LEA-Debatte Experte soll klären, ob Weiß befangen ist

Ellwangen / Fred Ohnewald 08.02.2019

Ist LEA-Leiter Berthold Weiß im Sinne der Gemeindeordnung „befangen“ und dürfte als Stadtrat nicht über die Landeserstaufnahmestelle in Ellwangen abstimmen? Die Fraktion der „Freien Wähler/Freien Bürger“ meint klipp und klar „ja“, ebenso große Teile der CDU. Die Stadtverwaltung geht dagegen davon aus, dass Weiß nicht befangen ist und beruft sich auf Aussagen des Regierungspräsidiums – das aber als Betreiber der LEA und Weiß’ Arbeitgeber selbst ein eigenes Interesse an der Sache hat.

Die „Freien“ wollen nun Klarheit schaffen mithilfe eines Gutachtens eines unabhängigen Experten.
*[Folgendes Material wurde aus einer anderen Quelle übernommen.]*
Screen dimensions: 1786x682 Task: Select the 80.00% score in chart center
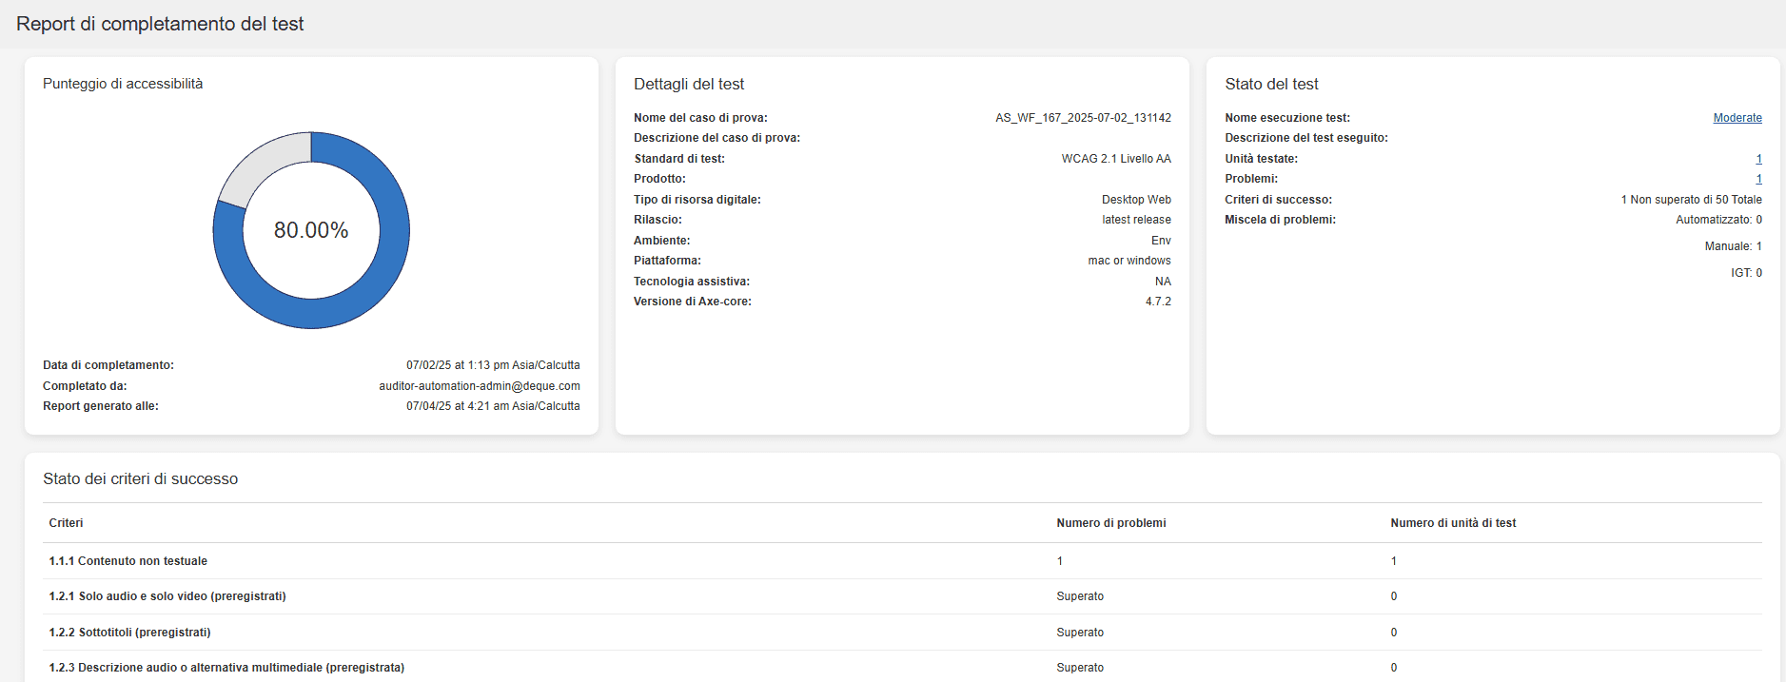[x=311, y=230]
Zugleich bemüht sich der Fraktionssprecher der „Freien“, Gunter Frick, die Wogen etwas zu glätten. Seine Fraktion wolle „im Fall von Herrn Weiß und möglichen weiteren Befangenheitsfällen“ nicht durch Kampfabstimmungen „Gewinner und Verlierer“ produzieren.

„Keinesfalls ausreichend“

Frick macht jetzt in einer Presseerklärung aber klar, dass es „keinesfalls ausreichend“ sei, wenn sich OB Hilsenbek und Teile des Gemeinderats „hinter einer unverbindlichen Einschätzung des Regierungspräsidiums Stuttgart verschanzen“, zumal das RP in seiner Doppelrolle als Betreiber der LEA und Rechtsaufsichtsbehörde in dieser Frage „als neutraler Schiedsrichter“ ausfalle.

Für ein verbindliches Rechtsgutachten schlägt die Fraktion Dr. Udo Di Fabio aus Bonn vor, früherer Richter am Bundesverfassungsgericht. Die Gemeinderatsentscheidung, ob die LEA über 2020 hinaus in Ellwangen bestehen bleiben kann, würde dadurch allerdings ein weiteres Mal verschoben.